━━━ Teks yang Diberikan
Haba Aneuk
Sudahkah Aceh Hebat melindungi anak?
Secara umum setiap Musrenbang Forum Anak juga turut diundang untuk memberikan masukan atau kontribusi. Serta menyerap aspirasinya dalam Perencanaan
Kasus Kekerasan Pelecehan Seksual di Aceh Jadi Perhatian Khusus
Kasus pelecehan seksual dan kekerasan terhadap anak di Aceh menyita perhatian Dewan Perwakilan Rakyat Aceh (DPRA). Termasuk soal penerapan hukuman cambuk yang dinilai tidak memberikan efek jera terhadap pelaku.
Untuk menjawab keresahan masyarakat, 19 Oktober 2020 DPRA telah mengadakan pertemuan lintas sektor.
Dalam pertemuan itu mencuat beberapa usulan termasuk wacana hukuman berlapis yaitu pelaku memungkinkan dijerat menggunakan qanun dan Undang-undang Perlindungan Anak (UU PA).
━━━━━━
━━━ Data Tercatat
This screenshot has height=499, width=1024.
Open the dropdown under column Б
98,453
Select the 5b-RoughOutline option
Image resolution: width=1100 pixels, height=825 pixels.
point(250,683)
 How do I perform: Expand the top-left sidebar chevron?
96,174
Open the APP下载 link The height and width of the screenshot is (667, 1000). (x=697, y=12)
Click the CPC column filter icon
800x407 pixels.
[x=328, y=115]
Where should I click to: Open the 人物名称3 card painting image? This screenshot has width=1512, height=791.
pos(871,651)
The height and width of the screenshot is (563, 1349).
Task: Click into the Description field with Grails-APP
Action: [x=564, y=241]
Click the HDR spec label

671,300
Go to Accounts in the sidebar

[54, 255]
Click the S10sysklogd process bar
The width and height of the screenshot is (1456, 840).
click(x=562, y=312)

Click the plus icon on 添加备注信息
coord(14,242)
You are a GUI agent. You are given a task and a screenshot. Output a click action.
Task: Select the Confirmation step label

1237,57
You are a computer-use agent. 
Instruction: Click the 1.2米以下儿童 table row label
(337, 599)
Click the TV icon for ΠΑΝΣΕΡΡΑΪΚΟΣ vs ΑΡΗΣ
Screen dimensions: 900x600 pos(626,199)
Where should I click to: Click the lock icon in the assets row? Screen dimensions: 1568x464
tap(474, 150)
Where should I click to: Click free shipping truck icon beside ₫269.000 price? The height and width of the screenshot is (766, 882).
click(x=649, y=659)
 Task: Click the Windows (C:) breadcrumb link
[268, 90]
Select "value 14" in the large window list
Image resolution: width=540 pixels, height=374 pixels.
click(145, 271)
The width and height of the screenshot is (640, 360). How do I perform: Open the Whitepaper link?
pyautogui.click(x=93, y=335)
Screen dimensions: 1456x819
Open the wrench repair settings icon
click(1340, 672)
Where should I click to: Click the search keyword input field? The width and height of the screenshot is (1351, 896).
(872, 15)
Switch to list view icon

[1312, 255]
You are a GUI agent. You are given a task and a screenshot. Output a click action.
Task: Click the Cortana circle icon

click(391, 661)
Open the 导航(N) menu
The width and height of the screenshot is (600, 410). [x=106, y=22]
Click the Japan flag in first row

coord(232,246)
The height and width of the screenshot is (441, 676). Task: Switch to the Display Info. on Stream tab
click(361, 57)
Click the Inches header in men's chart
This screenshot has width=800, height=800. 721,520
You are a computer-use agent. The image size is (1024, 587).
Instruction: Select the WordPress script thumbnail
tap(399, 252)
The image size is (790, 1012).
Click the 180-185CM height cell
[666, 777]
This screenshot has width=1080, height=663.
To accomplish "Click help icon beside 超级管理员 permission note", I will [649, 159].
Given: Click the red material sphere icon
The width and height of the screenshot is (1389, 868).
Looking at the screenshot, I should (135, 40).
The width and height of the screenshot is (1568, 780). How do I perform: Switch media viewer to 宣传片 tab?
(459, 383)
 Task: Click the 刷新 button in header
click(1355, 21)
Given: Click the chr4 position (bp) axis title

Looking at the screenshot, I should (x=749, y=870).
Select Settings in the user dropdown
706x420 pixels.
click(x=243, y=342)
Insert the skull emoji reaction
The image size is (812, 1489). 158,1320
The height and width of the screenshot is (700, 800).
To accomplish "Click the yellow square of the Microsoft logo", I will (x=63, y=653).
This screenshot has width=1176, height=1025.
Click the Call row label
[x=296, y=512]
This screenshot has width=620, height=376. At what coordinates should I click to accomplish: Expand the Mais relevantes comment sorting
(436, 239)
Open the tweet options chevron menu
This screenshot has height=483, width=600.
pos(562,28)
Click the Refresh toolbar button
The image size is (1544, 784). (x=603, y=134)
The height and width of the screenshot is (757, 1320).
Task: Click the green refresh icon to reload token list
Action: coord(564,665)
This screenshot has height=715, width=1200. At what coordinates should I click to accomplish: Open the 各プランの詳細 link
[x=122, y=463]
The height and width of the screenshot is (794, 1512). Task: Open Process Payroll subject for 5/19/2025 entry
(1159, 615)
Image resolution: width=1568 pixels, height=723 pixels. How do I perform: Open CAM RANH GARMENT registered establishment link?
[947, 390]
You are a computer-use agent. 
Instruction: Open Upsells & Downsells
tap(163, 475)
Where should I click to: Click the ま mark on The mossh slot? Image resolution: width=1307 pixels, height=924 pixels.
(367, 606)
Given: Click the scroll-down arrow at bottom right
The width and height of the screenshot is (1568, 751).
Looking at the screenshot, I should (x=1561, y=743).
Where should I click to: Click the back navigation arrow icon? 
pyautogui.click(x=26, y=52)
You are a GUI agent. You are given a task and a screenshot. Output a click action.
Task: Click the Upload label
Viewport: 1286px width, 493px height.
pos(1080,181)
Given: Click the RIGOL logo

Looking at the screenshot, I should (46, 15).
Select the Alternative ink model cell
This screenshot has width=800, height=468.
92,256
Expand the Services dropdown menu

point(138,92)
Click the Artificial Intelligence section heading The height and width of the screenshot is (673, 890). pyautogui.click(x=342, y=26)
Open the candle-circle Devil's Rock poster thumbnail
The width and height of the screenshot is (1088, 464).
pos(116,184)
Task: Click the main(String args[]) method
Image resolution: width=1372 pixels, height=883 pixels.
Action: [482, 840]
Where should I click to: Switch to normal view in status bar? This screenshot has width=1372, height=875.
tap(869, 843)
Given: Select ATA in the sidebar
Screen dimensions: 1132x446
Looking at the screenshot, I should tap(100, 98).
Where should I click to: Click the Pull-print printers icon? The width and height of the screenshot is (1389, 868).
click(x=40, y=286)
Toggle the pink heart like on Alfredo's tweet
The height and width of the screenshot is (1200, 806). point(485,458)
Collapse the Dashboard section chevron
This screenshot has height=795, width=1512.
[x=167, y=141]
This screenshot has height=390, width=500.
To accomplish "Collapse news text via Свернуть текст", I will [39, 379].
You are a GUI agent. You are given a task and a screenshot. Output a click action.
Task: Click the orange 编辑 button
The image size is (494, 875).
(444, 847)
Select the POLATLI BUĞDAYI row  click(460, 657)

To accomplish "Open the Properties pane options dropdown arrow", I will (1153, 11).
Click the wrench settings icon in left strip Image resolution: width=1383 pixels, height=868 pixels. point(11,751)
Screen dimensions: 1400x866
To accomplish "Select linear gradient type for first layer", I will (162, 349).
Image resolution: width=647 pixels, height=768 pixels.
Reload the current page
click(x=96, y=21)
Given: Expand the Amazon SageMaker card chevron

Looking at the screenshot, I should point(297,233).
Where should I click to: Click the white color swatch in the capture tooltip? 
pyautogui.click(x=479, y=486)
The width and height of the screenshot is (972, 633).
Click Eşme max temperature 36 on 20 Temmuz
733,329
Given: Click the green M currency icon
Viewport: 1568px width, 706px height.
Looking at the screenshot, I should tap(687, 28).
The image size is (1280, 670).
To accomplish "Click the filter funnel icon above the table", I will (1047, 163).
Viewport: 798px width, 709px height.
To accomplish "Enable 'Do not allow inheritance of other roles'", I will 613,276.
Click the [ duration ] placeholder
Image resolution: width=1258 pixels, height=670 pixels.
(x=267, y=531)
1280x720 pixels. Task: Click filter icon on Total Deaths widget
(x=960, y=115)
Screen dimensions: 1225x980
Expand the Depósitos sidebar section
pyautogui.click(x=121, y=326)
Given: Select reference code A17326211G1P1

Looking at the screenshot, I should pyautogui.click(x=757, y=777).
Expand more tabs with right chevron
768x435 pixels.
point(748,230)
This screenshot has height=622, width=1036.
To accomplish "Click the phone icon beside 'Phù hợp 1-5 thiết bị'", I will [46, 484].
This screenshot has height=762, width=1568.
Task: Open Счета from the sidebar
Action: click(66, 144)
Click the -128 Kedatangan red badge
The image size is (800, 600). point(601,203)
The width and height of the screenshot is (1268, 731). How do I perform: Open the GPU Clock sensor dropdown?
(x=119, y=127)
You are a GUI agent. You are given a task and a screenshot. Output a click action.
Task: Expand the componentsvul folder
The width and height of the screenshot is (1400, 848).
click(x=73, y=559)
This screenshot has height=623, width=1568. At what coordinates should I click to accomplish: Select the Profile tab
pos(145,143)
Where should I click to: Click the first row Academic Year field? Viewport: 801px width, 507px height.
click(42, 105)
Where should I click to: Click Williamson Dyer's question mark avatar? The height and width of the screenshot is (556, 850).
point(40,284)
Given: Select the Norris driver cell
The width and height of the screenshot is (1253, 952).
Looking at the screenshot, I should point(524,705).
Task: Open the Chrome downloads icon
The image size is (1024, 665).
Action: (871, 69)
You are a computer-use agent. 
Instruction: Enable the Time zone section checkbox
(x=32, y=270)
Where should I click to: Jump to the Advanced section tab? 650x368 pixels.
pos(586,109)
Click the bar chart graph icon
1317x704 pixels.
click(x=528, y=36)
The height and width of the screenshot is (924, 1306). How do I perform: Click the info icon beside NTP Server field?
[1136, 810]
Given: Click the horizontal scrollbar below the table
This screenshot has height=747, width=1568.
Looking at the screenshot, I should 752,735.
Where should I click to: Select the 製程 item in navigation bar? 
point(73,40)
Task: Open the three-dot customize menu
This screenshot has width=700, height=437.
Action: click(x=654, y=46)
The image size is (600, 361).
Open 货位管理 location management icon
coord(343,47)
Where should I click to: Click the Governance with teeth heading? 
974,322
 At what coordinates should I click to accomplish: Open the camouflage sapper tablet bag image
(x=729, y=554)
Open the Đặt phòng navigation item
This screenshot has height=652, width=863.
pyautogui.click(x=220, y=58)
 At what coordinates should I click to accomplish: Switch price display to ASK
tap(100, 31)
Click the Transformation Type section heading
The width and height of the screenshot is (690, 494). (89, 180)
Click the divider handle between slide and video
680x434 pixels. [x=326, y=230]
━━━━━━
■ Tujuan A:
Tolong ulangi bagian teks tentang perlindungan anak di Aceh mulai dari "Secara umum setiap" sampai dengan "pertemuan lintas sektor.".
■ Tujuan B:
Ringkas teks tentang perlindungan anak di Aceh dalam dua kalimat.

■ Hasil Lengkap A:
Secara umum setiap Musrenbang Forum Anak juga turut diundang untuk memberikan masukan atau kontribusi. Serta menyerap aspirasinya dalam Perencanaan
Kasus Kekerasan Pelecehan Seksual di Aceh Jadi Perhatian Khusus
Kasus pelecehan seksual dan kekerasan terhadap anak di Aceh menyita perhatian Dewan Perwakilan Rakyat Aceh (DPRA). Termasuk soal penerapan hukuman cambuk yang dinilai tidak memberikan efek jera terhadap pelaku.
Untuk menjawab keresahan masyarakat, 19 Oktober 2020 DPRA telah mengadakan pertemuan lintas sektor.

■ Hasil Lengkap B:
Kasus pelecehan seksual dan kekerasan terhadap anak di Aceh menyita perhatian DPRA, termasuk soal hukuman cambuk yang dinilai tidak memberikan efek jera terhadap pelaku. Pada 19 Oktober 2020 DPRA mengadakan pertemuan lintas sektor yang memunculkan beberapa usulan, termasuk wacana hukuman berlapis dengan qanun dan Undang-undang Perlindungan Anak.